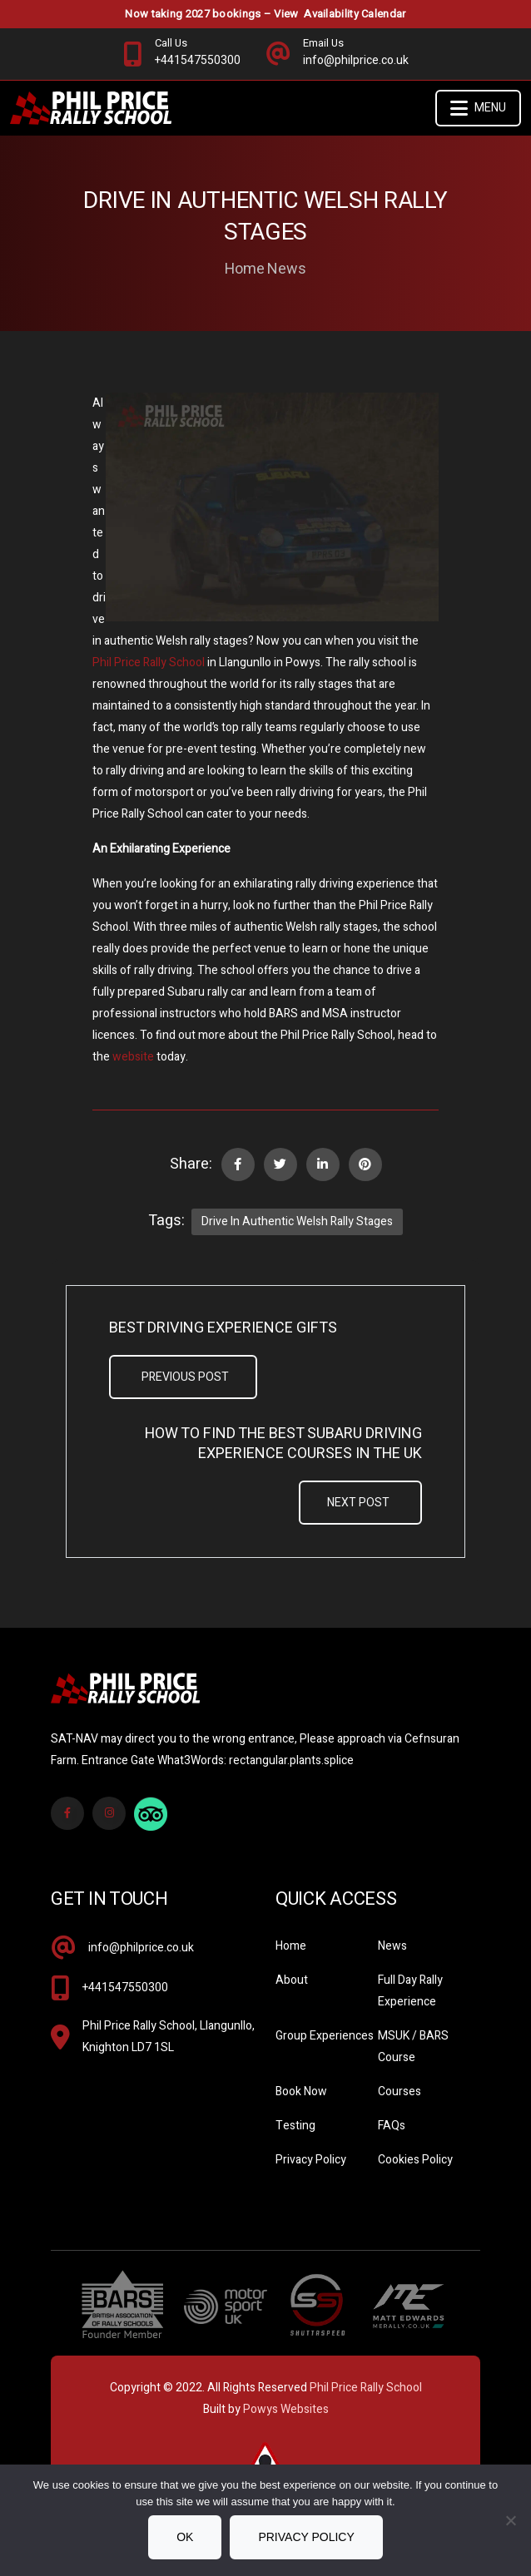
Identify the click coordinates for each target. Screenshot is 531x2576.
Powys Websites (286, 2409)
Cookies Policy (415, 2159)
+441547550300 (125, 1987)
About (291, 1980)
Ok (184, 2537)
◇ ◇ ◇
## REQUIREMENTS
Extract every line of the data above that contains the string "Screenshot", copying each one in full.

## RESPONSE
Identify the click coordinates for each target. Screenshot is 531x2576.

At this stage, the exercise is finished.